Guest Column: Immigration coverage overlooked key facts

photo (19)

I was sorry, but not surprised, to see The Suffolk Times parroting the leftist party line regarding its coverage of the “border children” arriving in Riverhead.

According to the newspaper, this sudden tidal wave of nearly 60,000 children is the result of the kids “fleeing their violence-plagued homelands in Central America.” Frankly, this is a logic-twisting, flat-out lie. The violence in their homelands has been horrible for decades. 

What triggered this onslaught was our president’s determination not to enforce our immigration laws and to “amnestitize” those illegal immigrants already here. A second factor is the exploitation of a well-intentioned 2008 law to stop Central American sex-trafficking, which is why it doesn’t apply to Mexican children.
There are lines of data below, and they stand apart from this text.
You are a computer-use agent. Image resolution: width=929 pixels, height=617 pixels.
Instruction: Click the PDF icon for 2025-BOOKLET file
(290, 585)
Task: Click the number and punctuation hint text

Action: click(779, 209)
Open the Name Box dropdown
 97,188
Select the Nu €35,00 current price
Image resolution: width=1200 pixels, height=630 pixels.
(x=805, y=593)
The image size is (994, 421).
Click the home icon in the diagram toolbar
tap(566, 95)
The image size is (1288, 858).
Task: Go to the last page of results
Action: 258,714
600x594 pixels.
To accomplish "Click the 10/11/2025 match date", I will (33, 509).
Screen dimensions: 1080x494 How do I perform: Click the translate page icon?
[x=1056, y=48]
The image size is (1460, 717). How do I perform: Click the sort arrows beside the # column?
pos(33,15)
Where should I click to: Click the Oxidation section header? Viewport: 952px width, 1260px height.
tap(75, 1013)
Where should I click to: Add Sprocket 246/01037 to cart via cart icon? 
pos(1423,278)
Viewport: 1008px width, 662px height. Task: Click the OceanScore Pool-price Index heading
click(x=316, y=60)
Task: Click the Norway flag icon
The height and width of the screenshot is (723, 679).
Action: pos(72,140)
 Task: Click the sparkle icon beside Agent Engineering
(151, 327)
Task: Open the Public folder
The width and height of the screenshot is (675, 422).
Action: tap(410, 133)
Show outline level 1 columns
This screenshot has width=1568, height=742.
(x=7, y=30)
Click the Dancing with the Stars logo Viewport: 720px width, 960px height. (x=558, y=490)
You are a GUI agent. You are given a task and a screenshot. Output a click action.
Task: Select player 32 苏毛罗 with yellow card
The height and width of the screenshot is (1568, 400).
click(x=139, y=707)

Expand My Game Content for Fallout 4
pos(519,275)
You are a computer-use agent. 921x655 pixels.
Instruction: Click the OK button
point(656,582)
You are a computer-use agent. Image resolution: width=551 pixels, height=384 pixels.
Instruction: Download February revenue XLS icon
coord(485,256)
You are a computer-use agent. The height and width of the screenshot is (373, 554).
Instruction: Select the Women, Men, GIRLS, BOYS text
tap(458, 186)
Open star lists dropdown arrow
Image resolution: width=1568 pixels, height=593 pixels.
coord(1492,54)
The following was published in The New York Times July 7: “Originally pushed by a bipartisan coalition of lawmakers as well as by evangelical groups to combat sex trafficking, the bill gave substantial new protections to children entering the country alone who were not from Mexico or Canada by prohibiting them from being quickly sent back to their country of origin.”

Instead, it required that they be given an opportunity to appear at an immigration hearing and consult with an advocate, and it recommended that they have access to counsel. It also required that they be turned over to the care of the Department of Health and Human Services, and the agency was directed to place the minor “in the least restrictive setting that is in the best interest of the child” and to explore reuniting those children with family members.

At some point, circa 2010, this “message” went viral in Central America. Kids under 17 from Guatemala, Honduras and El Salvador, rather than being promptly sent back, could be given lawyers, “temporarily” taken care of and, when possible, reunited with any family members already living here.

And, oh yes, there is also a third factor in this equation: America’s far-left has no real interest in securing our border and, case in point, it doesn’t want the 2008 loophole law to be changed.

The following was published in The New York Times July 16: “Representative Nancy Pelosi of California, the House Democratic leader, reversed course on Wednesday and said she would not back changes to a 2008 law that gave certain undocumented immigrant children broader legal rights to enter the United States.”

Keeping that law in place is essentially flashing a big green light to keep sending children to the U.S. — 60,000 kids and counting. And, just imagine, they all get lawyers. Of course, the crux of the matter is the divide between those who believe any and all illegal immigrants should be welcomed into the U.S. and those who believe, as I do, that like many beneficial things — sunlight, water — too much of it can kill you.

Which (at least in my politically incorrect mind) begs two questions: Why exactly is it that these Central American cultures have been — for decades — so “violence-plagued”?And isn’t it reasonable to assume that a significant percentage of these would-be citizens are bringing those cultures along with them when they cross our border?

The author is an award-winning songwriter from Greenport.